■ Exercise input:
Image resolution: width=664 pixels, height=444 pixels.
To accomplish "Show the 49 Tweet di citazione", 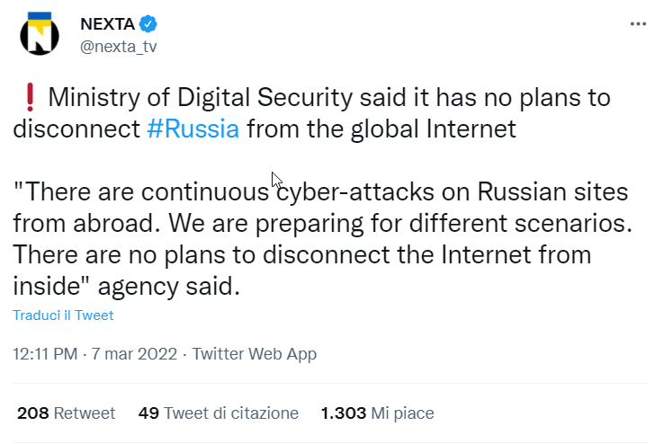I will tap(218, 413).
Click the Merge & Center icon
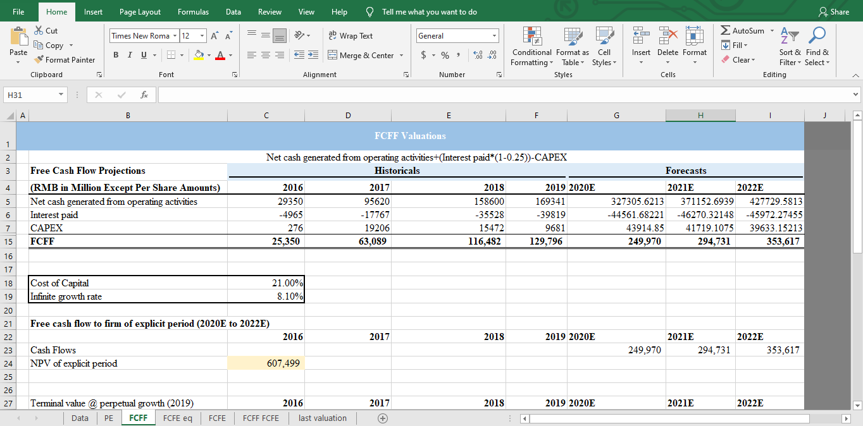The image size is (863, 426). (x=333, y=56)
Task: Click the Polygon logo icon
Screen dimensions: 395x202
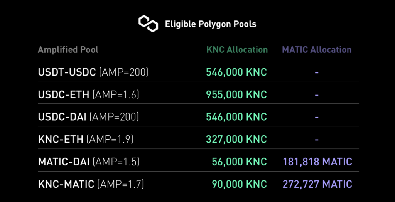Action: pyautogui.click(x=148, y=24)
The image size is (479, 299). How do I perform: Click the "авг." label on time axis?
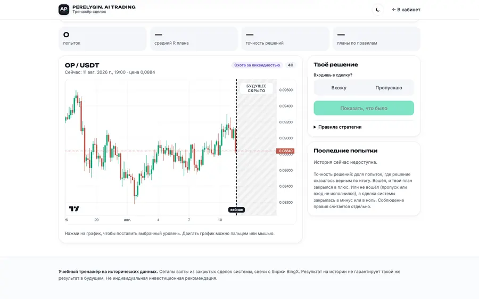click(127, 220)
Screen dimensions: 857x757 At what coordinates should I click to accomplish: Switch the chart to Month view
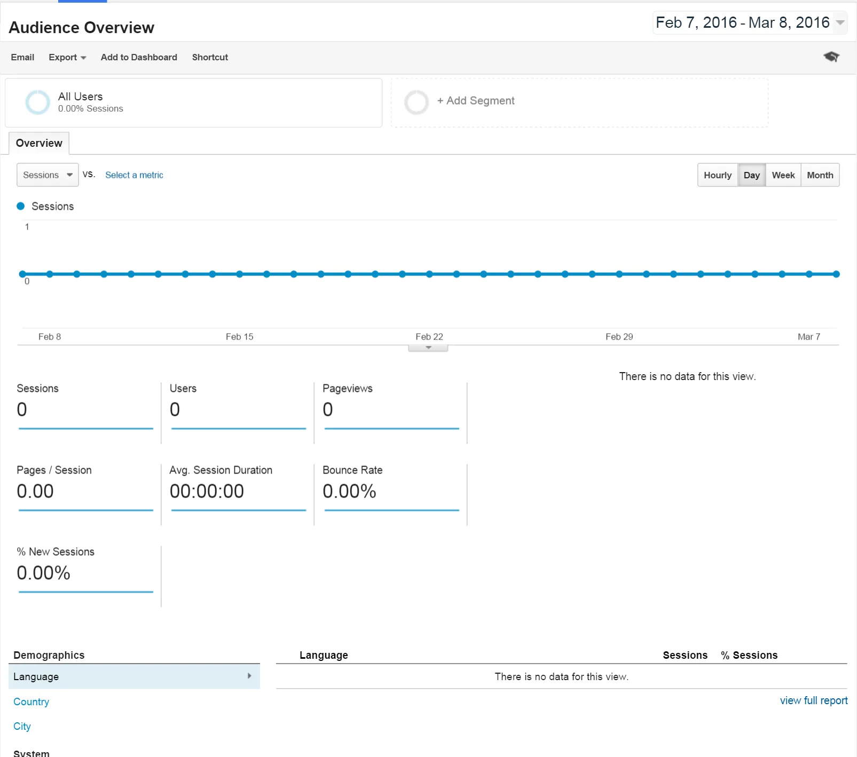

■ What this task involves:
Leaving pictures aside, give again word for word each line from the one with "Screen dimensions: 395x202" to the final line of the entries.

■ Result for this task:
Screen dimensions: 395x202
Action: pyautogui.click(x=148, y=24)
The image size is (479, 299). How do I perform: Click the "авг." label on time axis?
click(127, 220)
Screen dimensions: 857x757 At what coordinates should I click to accomplish: Switch the chart to Month view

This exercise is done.